Servco provides services to affiliated entities, including E.ON U.S., LG&E, KU, Capital Corp. and LEM, at cost, as permitted under PUHCA 2005.

The Company aggregates similar operating segments into a single reportable operating segment if the businesses are considered similar under the segment reporting guidance of the FASB ASC.  Since the termination of the WKE and the Argentine Gas Distribution operations, the Company has conducted the business as a single operating segment - the regulated utility business.

In the opinion of management, the unaudited condensed financial statements include all adjustments, consisting only of normal recurring adjustments, necessary for fair statements of income, comprehensive income (loss), retained deficit, balance sheets, and statements of cash flows for the periods indicated.  Certain information and footnote disclosures normally included in financial statements prepared in accordance with generally accepted accounting principles have been condensed or omitted.  These unaudited condensed financial statements and notes should be read in conjunction with the Company's Financial Statements for the year ended December 31, 2009, including the notes therein.

The December 31, 2009, condensed balance sheet included herein is derived from the December 31, 2009, audited balance sheet.  Amounts reported in the condensed statements of income are not necessarily indicative of amounts expected for the respective annual periods due to the effects of seasonal temperature variations on energy consumption, regulatory rulings, the timing of maintenance on electric generating units, changes in mark-to-market valuations, changing commodity prices and other factors.
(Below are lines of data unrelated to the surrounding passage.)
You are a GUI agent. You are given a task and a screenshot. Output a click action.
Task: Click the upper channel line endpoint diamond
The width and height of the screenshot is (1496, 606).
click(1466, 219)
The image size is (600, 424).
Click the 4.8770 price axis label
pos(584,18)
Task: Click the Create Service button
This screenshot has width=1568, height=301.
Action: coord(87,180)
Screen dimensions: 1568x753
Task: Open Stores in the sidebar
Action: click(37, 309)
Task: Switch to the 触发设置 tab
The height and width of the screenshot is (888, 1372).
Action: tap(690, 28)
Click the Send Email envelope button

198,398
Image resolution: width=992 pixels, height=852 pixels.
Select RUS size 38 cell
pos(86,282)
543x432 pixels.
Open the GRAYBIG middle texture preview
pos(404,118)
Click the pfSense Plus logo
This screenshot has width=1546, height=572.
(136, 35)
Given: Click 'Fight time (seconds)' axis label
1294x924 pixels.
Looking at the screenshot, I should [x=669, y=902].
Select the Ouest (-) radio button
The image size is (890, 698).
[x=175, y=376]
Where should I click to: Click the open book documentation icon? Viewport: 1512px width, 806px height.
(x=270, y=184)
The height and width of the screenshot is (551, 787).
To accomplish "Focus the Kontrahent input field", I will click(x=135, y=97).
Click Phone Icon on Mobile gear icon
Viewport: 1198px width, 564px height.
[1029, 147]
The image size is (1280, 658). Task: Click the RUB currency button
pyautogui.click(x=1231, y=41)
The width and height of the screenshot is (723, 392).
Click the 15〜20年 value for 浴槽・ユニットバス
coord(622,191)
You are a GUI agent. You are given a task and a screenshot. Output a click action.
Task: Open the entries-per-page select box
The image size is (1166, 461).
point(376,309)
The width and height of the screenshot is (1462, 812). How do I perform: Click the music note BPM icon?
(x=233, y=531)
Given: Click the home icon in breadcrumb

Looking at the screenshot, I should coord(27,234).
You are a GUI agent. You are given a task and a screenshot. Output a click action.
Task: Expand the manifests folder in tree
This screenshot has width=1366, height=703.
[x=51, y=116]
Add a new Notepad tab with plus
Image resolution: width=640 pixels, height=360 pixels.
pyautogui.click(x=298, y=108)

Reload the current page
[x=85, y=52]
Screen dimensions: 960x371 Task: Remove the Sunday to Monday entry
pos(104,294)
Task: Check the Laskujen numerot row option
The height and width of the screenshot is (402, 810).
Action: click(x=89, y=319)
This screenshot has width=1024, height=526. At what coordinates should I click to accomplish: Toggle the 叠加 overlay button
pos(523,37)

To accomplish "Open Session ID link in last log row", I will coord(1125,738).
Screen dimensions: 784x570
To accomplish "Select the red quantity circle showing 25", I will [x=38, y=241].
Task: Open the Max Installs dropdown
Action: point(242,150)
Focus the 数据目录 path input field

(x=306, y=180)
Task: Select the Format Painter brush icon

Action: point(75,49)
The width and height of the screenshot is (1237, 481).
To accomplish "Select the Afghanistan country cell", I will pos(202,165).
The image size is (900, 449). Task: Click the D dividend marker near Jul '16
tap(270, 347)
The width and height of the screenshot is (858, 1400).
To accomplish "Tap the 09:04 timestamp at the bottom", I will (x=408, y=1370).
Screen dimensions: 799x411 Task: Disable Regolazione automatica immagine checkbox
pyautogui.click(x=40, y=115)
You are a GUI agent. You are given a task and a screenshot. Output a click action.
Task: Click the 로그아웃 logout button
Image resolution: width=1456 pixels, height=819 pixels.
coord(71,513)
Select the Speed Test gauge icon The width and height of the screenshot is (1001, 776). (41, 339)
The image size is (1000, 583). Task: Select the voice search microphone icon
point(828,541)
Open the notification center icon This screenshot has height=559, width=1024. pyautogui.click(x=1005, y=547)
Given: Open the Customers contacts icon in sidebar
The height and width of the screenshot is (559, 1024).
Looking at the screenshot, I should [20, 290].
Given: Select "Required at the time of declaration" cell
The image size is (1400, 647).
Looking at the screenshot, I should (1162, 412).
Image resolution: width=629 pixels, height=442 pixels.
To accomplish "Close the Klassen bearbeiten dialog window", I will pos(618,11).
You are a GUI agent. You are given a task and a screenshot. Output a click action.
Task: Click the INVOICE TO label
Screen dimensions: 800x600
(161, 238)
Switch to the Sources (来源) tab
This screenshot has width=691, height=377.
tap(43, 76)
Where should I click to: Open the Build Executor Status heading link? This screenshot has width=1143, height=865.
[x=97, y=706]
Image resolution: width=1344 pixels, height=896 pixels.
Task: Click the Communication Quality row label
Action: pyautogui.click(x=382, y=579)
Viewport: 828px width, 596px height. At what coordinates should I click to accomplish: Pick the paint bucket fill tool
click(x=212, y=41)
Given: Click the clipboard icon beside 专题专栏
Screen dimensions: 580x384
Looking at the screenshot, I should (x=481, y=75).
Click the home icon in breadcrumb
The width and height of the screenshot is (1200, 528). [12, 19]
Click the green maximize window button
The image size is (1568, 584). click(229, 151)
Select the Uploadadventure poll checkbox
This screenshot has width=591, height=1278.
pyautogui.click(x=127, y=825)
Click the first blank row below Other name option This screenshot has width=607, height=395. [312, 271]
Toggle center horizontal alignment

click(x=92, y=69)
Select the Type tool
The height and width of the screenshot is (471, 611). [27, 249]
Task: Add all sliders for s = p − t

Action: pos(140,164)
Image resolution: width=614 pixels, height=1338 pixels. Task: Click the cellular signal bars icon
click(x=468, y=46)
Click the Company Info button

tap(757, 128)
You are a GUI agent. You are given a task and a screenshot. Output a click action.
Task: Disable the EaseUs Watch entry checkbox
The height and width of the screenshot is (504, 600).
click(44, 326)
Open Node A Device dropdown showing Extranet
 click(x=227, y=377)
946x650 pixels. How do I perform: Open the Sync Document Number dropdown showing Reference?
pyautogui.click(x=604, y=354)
Certain reclassification entries have been made to the previous year's financial statements to conform to the 2010 presentation with no impact on total assets, liabilities and capitalization or previously reported net income and cash flows.  These reclassifications consist mainly of those necessary to present the Company's Argentine Gas Distribution businesses as discontinued operations.  See Note 3, Discontinued Operations.

PPL Acquisition

On April 28, 2010, E.ON U.S. announced that a Purchase and Sale Agreement (the "Agreement") had been entered into among E.ON US Investments, PPL and E.ON.

The Agreement provides for the sale of E.ON U.S. to PPL.  Pursuant to the Agreement, at closing, PPL will acquire all of the outstanding limited liability company interests of E.ON U.S. for cash consideration of $2.6 billion.  In addition, pursuant to the Agreement, PPL agreed to assume $764 million of pollution control bonds and medium term notes and to repay indebtedness owed by E.ON U.S. and its subsidiaries to E.ON US Investments and its affiliates.  Such affiliate indebtedness is currently estimated to be $4.2 billion.  The aggregate consideration payable by PPL on closing is currently estimated to be $7.6 billion (including the assumed indebtedness), subject to contractually agreed adjustments.

The transaction is subject to customary closing conditions, including the expiration or termination of the applicable waiting period under the Hart-Scott-Rodino Act, receipt of required regulatory approvals (including state regulators in Kentucky, Virginia and Tennessee, and the FERC) and the absence of injunctions or restraints imposed by governmental entities.  As of October 26, 2010, all of the required regulatory approvals were received, and the transaction is expected to close on November 1, 2010.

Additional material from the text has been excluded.